• **ZIEL DER ÜBUNG**:
Schreiben Sie aus der Auflistung die Zeilen von der Zeile mit "Where should I click to: Click the New" bis einschließlich der Zeile mit "(x=474, y=101)" unverändert ab.

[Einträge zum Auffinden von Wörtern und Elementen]
★ ★ ★

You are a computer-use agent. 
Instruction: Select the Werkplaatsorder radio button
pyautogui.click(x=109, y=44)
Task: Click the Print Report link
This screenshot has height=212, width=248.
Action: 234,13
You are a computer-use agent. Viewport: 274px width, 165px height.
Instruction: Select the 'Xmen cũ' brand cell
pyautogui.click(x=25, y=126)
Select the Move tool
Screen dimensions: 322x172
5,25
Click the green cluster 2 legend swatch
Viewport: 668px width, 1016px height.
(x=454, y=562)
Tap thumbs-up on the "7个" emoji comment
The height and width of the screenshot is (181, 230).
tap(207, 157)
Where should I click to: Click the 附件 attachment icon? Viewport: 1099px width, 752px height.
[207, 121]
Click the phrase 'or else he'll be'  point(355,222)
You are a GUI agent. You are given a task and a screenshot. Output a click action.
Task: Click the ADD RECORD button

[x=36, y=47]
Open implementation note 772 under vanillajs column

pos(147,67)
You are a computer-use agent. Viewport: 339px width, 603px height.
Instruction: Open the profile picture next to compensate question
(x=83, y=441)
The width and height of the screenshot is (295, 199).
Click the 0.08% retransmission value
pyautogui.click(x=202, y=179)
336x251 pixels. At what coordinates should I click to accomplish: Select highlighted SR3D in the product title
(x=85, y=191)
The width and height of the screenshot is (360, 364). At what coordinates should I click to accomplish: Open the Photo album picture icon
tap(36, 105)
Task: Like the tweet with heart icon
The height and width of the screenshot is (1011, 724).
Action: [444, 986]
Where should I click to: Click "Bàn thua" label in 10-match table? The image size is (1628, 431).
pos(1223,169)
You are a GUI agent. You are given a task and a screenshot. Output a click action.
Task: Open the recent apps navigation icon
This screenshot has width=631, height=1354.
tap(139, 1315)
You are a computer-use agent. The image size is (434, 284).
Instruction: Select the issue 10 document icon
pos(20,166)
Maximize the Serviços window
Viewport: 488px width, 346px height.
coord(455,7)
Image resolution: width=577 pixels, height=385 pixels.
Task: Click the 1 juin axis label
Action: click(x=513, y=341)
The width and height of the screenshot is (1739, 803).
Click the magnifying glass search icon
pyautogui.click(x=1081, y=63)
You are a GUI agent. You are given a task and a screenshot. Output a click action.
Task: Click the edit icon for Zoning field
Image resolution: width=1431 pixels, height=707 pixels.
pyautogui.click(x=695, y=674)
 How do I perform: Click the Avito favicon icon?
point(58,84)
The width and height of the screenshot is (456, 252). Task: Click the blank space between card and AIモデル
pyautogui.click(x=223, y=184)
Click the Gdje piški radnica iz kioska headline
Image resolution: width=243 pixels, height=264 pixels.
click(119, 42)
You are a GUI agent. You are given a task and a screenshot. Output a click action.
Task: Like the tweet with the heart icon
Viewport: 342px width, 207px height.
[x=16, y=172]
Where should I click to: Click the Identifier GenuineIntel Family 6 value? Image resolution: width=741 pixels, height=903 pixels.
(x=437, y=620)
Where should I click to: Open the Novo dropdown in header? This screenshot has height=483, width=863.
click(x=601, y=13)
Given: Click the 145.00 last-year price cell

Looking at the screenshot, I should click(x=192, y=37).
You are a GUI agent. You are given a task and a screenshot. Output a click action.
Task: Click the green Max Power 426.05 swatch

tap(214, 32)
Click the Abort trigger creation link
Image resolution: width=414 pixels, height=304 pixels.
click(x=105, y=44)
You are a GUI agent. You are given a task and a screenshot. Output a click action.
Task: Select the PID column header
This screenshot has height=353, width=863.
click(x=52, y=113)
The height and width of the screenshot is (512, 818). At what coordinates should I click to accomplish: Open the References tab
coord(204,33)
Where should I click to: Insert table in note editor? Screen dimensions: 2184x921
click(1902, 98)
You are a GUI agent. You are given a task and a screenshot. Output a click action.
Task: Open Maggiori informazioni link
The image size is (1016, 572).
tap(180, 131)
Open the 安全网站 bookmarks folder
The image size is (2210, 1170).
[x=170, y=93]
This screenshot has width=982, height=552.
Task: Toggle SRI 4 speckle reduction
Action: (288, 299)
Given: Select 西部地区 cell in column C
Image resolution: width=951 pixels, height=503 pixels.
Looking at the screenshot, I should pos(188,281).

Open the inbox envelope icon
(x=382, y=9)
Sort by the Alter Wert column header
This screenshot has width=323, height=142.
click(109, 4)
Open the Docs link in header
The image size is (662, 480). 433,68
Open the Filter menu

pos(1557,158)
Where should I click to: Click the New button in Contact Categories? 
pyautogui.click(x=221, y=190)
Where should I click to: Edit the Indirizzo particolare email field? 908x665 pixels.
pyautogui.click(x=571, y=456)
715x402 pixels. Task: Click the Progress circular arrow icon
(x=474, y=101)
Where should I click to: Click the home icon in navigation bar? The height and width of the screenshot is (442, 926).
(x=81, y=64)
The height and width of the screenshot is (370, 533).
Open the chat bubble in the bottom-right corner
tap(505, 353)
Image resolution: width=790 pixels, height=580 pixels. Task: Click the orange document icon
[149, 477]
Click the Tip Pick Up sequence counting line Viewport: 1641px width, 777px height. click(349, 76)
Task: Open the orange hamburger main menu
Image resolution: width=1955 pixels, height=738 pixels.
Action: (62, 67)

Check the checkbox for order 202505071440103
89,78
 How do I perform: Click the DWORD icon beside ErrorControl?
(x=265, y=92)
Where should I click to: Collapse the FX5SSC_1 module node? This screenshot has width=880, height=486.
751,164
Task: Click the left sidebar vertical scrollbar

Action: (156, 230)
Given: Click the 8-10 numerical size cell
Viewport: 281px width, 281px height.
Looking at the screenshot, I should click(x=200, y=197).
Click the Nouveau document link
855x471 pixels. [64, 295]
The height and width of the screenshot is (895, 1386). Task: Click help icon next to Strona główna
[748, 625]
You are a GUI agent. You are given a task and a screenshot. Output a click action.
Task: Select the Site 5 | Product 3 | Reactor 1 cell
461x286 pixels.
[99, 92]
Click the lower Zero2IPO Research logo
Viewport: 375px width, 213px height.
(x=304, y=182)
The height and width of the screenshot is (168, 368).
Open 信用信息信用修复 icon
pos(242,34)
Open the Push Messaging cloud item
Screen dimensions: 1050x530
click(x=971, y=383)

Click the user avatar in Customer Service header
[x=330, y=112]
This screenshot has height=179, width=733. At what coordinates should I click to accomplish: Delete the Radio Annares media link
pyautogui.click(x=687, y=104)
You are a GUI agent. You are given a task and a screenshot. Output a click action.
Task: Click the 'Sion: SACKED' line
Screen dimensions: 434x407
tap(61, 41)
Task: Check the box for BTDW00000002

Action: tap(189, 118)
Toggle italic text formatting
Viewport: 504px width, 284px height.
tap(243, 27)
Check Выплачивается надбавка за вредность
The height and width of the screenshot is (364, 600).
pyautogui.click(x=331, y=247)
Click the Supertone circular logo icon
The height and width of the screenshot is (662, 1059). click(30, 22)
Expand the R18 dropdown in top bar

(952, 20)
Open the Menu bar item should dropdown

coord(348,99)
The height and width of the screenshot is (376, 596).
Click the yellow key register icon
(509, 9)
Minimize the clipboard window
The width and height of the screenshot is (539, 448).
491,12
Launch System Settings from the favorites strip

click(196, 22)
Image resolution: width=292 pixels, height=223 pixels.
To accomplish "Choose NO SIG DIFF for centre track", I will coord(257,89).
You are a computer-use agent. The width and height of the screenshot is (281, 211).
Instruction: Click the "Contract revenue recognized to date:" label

★ ★ ★

• **AUSGABE**:
Where should I click to: Click the New button in Contact Categories? 
pyautogui.click(x=221, y=190)
Where should I click to: Edit the Indirizzo particolare email field? 908x665 pixels.
pyautogui.click(x=571, y=456)
715x402 pixels. Task: Click the Progress circular arrow icon
(x=474, y=101)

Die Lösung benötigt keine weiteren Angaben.